#### [Exercise goal]
Please rewrite the stretch of the records from the line containing "342) in the screenshot?" through the line containing "center [70, 342].", swapping "Image resolution" for "Screen resolution" and leaving everything else unchanged.

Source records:
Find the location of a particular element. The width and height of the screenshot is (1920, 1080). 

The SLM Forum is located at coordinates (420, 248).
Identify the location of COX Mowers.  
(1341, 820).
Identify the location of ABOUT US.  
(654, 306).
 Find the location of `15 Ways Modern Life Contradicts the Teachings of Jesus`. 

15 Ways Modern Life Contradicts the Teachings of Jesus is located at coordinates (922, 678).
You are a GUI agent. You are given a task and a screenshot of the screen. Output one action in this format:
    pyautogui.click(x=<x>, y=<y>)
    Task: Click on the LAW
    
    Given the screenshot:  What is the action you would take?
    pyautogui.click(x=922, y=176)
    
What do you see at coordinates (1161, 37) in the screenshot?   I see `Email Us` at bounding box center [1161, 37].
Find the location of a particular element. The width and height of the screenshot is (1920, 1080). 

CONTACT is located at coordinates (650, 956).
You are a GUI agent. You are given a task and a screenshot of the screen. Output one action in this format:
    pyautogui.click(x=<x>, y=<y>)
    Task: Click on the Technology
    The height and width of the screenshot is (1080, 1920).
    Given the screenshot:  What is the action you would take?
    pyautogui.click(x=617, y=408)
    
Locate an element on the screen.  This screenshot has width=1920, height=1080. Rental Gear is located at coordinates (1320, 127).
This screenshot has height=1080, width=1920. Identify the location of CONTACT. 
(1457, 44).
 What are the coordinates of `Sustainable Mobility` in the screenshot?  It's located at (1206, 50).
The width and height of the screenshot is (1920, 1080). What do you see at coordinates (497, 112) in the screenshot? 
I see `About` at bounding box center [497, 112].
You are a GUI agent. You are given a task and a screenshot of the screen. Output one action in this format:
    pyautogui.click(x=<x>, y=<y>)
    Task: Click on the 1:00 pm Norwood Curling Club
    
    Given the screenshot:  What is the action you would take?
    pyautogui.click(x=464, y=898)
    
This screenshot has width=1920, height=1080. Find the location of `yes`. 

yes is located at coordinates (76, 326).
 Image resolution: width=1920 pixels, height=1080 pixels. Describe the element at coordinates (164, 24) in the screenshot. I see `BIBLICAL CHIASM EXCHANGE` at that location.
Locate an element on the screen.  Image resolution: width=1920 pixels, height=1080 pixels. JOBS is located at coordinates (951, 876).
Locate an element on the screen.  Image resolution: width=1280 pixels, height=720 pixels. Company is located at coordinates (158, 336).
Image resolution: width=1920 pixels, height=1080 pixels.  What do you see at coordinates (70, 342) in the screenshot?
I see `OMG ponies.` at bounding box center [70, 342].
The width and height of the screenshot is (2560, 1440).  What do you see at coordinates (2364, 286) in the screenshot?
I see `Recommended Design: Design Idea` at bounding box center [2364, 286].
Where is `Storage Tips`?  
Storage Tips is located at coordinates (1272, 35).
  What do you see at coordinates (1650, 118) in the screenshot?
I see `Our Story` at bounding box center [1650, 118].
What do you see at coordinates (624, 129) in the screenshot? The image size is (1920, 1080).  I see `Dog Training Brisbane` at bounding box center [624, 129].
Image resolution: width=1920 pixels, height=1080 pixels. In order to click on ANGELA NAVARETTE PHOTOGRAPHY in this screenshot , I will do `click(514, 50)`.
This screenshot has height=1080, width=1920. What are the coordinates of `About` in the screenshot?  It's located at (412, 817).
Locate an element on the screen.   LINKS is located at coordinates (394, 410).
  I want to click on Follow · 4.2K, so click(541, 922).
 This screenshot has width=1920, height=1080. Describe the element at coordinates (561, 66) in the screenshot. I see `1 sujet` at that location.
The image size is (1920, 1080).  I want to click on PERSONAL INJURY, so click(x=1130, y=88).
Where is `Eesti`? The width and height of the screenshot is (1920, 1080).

#### [Finished task]
Screen resolution: width=1920 pixels, height=1080 pixels.  What do you see at coordinates (70, 342) in the screenshot?
I see `OMG ponies.` at bounding box center [70, 342].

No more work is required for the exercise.